Section: New Results
New results on text simplification
Participants : Benoît Sagot, Éric Villemonte de La Clergerie, Louis Martin.
Text simplification (TS) aims at making a text easier to read and understand by simplifying grammar and structure while keeping the underlying meaning and information identical. It is therefore an instance of language variation, based on language complexity. It can benefit numerous audiences, such as people with disabilities, language learners or even everyone, for instance when dealing with intrinsically complex texts such as legal documents.

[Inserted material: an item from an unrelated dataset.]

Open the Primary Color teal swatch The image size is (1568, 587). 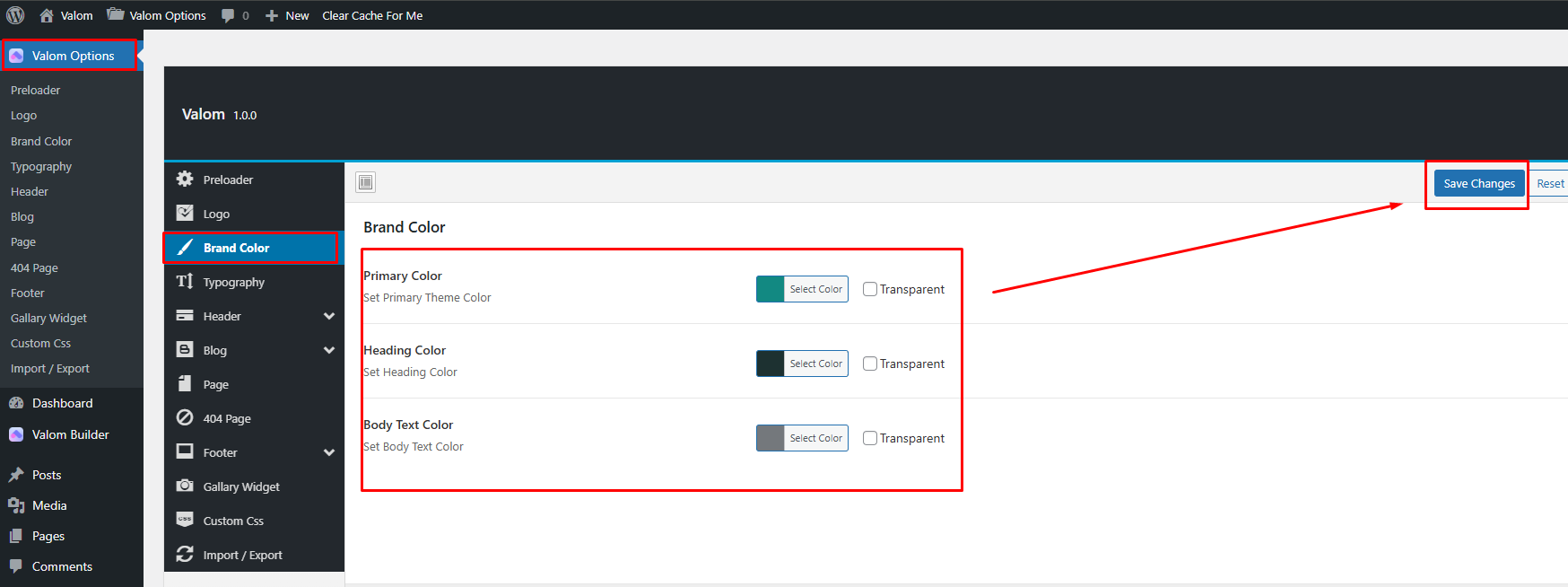pos(771,289)
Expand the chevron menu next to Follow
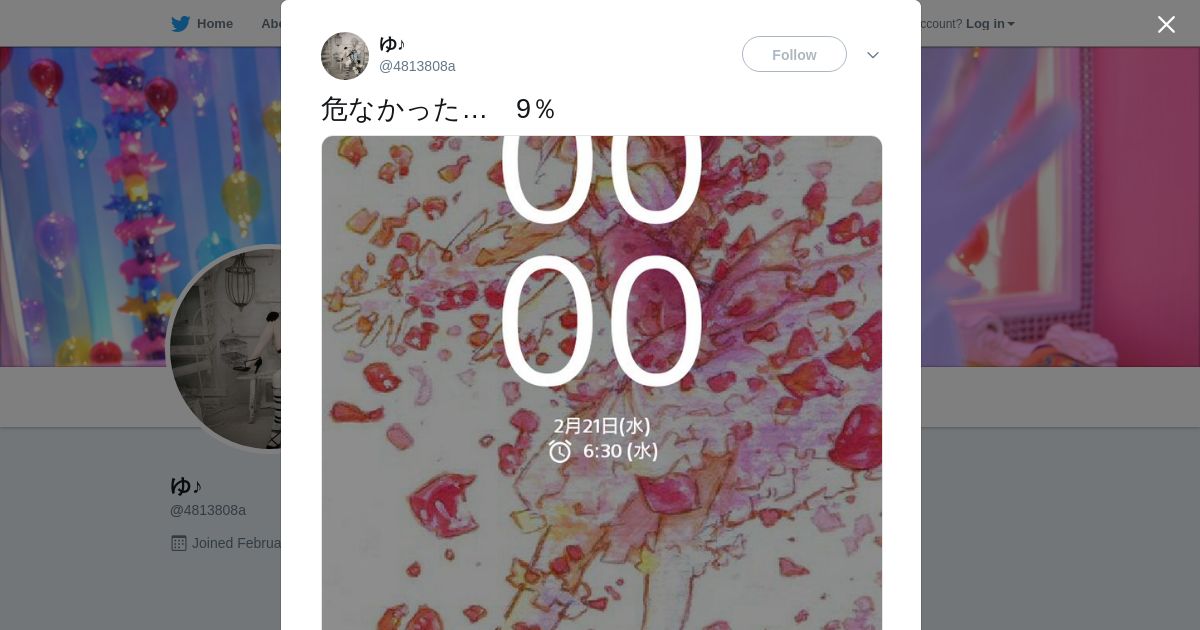Viewport: 1200px width, 630px height. pyautogui.click(x=873, y=55)
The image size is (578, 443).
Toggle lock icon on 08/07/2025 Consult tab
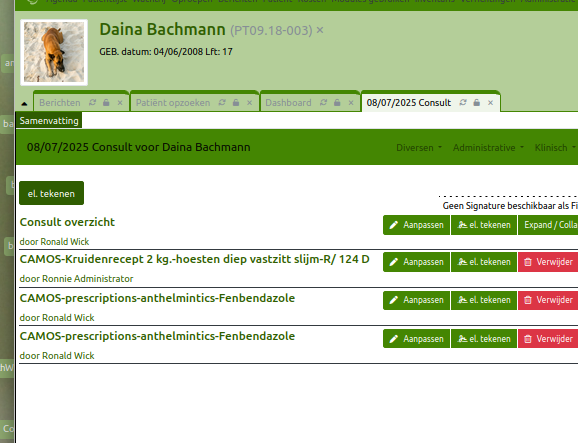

We have initiated in 2017 a collaboration with the Facebook Artificial Intelligence Research (FAIR) lab in Paris and with the UNAPEI, the federation of French associations helping people with mental disabilities and their families. The objective of this collaboration is to develop tools for helping the simplification of texts aimed at mentally disabled people. More precisely, the is to develop a computer-assisted text simplification platform (as opposed to an automatic TS system). In this context, a CIFRE PhD thesis has started in collaboration with the FAIR on the TS task. We have first dedicated important efforts to the problem of the evaluation of TS systems, which remains an open challenge. As the task has common points with machine translation (MT), TS is often evaluated using MT metrics such as BLEU. However, such metrics require high quality reference data, which is rarely available for TS. TS has the advantage over MT of being a monolingual task, which allows for direct comparisons to be made between the simplified text and its original version. We compared multiple approaches to reference-less quality estimation of sentence-level TS systems, based on the dataset used for the QATS 2016 shared task. We distinguished three different dimensions: grammaticality, meaning preservation and simplicity. We have shown that -gram-based MT metrics such as BLEU and METEOR correlate the most with human judgement of grammaticality and meaning preservation, whereas simplicity is best evaluated by basic length-based metrics [87]. Our implementations of several metrics have been made this year easily accessible and described in a demo paper in collaboration with the University of Sheffield [16].
In 2019, we have also investigated an important issue inherent to the TS task. Although it is often considered an all-purpose generic task where the same simplification is suitable for all, multiple audiences can benefit from simplified text in different ways. We have therefore introduced a discrete parametrisation mechanism that provides explicit control on TS systems based on Seq2Seq neural models. As a result, users can condition the simplifications returned by a model on parameters such as length and lexical complexity. We also show that carefully chosen values of these parameters allow out-of-the-box Seq2Seq neural models to outperform their standard counterparts on simplification benchmarks. Our best parametrised model improves over the previous state of the art performance [61].
Finally, we are involved in the development of a new text simplification corpus. In order to simplify a sentence, human editors perform multiple rewriting transformations: splitting it into several shorter sentences, paraphrasing (i.e. replacing complex words or phrases by simpler synonyms), reordering components, and/or deleting information deemed unnecessary. Despite the vast range of possible text alterations, current models for automatic sentence simplification are evaluated using datasets that are focused on single transformations, such as paraphrasing or splitting. This makes it impossible to understand the ability of simplification models in more abstractive and realistic settings. This is what motivated the development of ASSET, a new dataset for assessing sentence simplification in English, in collaboration with the University of Sheffield (United Kingdom). ASSET is a crowdsourced multi-reference corpus where each simplification was produced by executing several rewriting transformations. Through quantitative and qualitative experiments, we have shown that simplifications in ASSET are better at capturing characteristics of simplicity when compared to other standard evaluation datasets for the task. Furthermore, we have motivated the need for developing better methods for automatic evaluation using ASSET, since we show that current popular metrics may not be suitable for assessment when multiple simplification transformations were performed.